El Gobierno activó un mecanismo excepcional para ejecutar acciones preventivas y movilizar recursos antes de que se materialicen los efectos del fenómeno climático.
El Consejo Nacional para la Gestión del Riesgo autorizó la declaratoria de desastre nacional con el propósito de facilitar decisiones administrativas, presupuestales y operativas dirigidas a reducir el impacto de un fenómeno de El Niño que los organismos técnicos proyectan como de alta intensidad.
Más que responder a una emergencia ya ocurrida, la decisión del Gobierno busca anticiparse a un escenario climático que, según los pronósticos del IDEAM y de centros internacionales de monitoreo, podría generar sequías prolongadas, aumento de temperaturas, desabastecimiento de agua, incendios de cobertura vegetal y presiones sobre el sistema energético nacional.
La declaratoria de desastre nacional le permite al Ejecutivo activar instrumentos contemplados en la Ley 1523 de 2012 para acelerar la atención del riesgo. Entre ellos se encuentran la reasignación de recursos públicos, la ejecución de proyectos prioritarios y la adopción de medidas excepcionales orientadas a disminuir la vulnerabilidad de las regiones con mayor exposición.
Durante la sesión extraordinaria del Consejo Nacional para la Gestión del Riesgo, el presidente Gustavo Petro sostuvo que la medida busca actuar antes de que los efectos del fenómeno alcancen su mayor intensidad.
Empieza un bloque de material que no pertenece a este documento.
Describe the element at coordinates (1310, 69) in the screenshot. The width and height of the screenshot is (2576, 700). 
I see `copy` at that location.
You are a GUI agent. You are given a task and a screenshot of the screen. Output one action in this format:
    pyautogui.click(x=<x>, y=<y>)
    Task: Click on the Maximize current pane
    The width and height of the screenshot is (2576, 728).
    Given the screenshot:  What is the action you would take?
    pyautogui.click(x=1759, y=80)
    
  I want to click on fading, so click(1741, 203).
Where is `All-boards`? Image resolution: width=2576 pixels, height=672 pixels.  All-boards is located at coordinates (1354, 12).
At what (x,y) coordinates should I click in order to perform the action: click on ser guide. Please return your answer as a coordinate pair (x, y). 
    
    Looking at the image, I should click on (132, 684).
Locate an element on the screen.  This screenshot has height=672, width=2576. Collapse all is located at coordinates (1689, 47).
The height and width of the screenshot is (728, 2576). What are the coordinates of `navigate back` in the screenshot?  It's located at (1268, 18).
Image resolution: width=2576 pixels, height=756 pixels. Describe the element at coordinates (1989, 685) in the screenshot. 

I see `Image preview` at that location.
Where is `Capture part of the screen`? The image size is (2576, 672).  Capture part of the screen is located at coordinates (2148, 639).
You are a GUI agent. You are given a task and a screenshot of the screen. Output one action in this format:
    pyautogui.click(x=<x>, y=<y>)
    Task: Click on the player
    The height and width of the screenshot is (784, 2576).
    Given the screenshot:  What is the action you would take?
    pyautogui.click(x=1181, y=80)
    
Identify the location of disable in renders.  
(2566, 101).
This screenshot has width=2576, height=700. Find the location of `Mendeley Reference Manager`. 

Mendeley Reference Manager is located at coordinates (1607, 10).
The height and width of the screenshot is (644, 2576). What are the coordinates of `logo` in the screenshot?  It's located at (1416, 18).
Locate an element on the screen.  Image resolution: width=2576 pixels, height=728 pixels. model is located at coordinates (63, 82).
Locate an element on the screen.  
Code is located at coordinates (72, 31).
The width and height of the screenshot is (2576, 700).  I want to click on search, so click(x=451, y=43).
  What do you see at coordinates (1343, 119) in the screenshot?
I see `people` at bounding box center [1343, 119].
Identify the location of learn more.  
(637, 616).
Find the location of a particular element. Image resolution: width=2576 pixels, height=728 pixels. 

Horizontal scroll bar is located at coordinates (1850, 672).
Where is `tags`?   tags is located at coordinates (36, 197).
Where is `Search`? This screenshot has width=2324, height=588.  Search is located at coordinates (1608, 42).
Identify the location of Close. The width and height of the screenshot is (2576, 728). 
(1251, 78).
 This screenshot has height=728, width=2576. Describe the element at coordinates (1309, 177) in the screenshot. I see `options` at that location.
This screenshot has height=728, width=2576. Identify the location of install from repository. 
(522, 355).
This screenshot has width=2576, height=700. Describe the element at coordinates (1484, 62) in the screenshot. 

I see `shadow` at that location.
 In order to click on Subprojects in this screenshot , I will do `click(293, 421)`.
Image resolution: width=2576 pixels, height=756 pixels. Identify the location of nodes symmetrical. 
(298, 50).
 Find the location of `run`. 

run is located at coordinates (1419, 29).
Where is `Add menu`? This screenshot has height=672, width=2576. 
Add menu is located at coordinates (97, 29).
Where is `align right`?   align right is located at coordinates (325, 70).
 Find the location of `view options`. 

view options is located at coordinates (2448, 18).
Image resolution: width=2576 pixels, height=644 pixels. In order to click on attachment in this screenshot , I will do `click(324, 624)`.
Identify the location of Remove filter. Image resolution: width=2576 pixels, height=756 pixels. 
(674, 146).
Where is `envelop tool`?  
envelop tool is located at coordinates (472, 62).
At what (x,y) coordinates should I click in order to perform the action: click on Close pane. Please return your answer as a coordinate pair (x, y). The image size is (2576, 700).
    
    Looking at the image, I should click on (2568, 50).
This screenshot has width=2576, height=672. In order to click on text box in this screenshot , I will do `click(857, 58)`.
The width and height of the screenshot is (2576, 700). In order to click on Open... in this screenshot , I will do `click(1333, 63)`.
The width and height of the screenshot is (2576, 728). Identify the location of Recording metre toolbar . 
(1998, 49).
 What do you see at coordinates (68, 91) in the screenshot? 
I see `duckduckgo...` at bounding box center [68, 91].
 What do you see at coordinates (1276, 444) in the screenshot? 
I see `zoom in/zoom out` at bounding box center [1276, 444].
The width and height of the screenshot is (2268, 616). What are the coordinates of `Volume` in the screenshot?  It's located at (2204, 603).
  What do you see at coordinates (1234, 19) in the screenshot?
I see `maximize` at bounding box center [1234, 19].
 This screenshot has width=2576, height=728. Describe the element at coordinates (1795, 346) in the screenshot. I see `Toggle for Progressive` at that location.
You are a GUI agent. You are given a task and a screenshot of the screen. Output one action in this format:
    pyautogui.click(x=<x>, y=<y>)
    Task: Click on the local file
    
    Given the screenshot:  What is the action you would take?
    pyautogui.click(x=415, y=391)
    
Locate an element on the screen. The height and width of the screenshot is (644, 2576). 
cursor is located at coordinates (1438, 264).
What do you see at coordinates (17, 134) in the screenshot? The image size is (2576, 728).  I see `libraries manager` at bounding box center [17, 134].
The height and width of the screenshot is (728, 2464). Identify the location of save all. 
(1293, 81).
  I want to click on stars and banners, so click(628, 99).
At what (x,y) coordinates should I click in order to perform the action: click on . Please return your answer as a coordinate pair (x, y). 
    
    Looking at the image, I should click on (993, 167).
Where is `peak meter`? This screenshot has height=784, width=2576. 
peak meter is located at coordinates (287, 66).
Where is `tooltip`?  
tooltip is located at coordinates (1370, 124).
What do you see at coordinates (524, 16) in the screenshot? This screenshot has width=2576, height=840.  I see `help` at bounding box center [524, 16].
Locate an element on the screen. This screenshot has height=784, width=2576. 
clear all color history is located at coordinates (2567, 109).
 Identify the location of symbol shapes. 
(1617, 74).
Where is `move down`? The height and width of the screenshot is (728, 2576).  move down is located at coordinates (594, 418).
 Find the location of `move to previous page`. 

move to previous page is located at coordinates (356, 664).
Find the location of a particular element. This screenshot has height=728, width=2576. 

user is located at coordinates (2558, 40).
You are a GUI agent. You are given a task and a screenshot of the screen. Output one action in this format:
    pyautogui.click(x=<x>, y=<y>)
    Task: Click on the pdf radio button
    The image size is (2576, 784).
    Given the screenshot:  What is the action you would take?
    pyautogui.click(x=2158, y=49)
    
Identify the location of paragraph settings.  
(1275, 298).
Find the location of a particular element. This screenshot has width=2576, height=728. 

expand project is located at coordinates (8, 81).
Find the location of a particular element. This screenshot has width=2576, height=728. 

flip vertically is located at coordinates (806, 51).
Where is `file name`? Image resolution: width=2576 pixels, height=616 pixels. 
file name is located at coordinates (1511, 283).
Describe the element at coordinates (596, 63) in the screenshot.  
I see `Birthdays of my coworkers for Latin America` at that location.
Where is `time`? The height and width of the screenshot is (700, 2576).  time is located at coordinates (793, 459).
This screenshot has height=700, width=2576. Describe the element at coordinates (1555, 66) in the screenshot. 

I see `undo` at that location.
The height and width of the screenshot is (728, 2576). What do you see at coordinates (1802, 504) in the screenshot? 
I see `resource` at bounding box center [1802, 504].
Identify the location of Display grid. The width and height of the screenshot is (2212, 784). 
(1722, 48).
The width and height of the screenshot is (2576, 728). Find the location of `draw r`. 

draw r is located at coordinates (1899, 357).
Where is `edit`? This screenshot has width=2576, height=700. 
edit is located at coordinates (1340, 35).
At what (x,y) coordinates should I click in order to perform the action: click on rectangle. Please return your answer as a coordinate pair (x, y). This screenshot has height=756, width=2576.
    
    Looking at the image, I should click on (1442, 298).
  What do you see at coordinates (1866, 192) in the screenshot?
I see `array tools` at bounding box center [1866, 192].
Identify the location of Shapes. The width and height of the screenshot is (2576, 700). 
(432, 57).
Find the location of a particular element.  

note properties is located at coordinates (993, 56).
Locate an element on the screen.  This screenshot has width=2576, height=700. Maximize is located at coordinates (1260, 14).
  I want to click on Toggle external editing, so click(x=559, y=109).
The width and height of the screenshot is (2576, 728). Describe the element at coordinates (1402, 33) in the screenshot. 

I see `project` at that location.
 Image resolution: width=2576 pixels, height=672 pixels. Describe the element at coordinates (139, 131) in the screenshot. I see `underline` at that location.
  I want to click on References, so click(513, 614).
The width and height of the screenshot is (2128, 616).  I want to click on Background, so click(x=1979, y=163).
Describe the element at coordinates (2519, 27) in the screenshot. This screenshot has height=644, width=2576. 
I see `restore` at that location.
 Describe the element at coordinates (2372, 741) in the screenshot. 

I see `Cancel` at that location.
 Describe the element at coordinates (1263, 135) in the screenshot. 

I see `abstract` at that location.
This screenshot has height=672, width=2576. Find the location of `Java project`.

El mandatario señaló que la prevención permitirá reducir el impacto sobre las comunidades, la infraestructura y los ecosistemas.
El director de la Unidad Nacional para la Gestión del Riesgo de Desastres, Javier Pava, explicó que la legislación colombiana contempla la posibilidad de declarar una situación de desastre cuando existe evidencia técnica sobre una amenaza inminente, sin necesidad de esperar a que los daños ya se hayan producido.
Como parte de las decisiones adoptadas, el Gobierno anunció la destinación de $4 billones para fortalecer la capacidad de respuesta institucional frente al fenómeno climático. Los recursos estarán dirigidos a proyectos relacionados con abastecimiento de agua, gestión del riesgo y soluciones energéticas que contribuyan a disminuir los efectos de la temporada seca.
La declaratoria también implica que ministerios, gobernaciones, alcaldías y entidades que integran el Sistema Nacional para la Gestión del Riesgo deberán coordinar planes preventivos, priorizar inversiones y ejecutar acciones orientadas a reducir las afectaciones que puedan presentarse durante los próximos meses.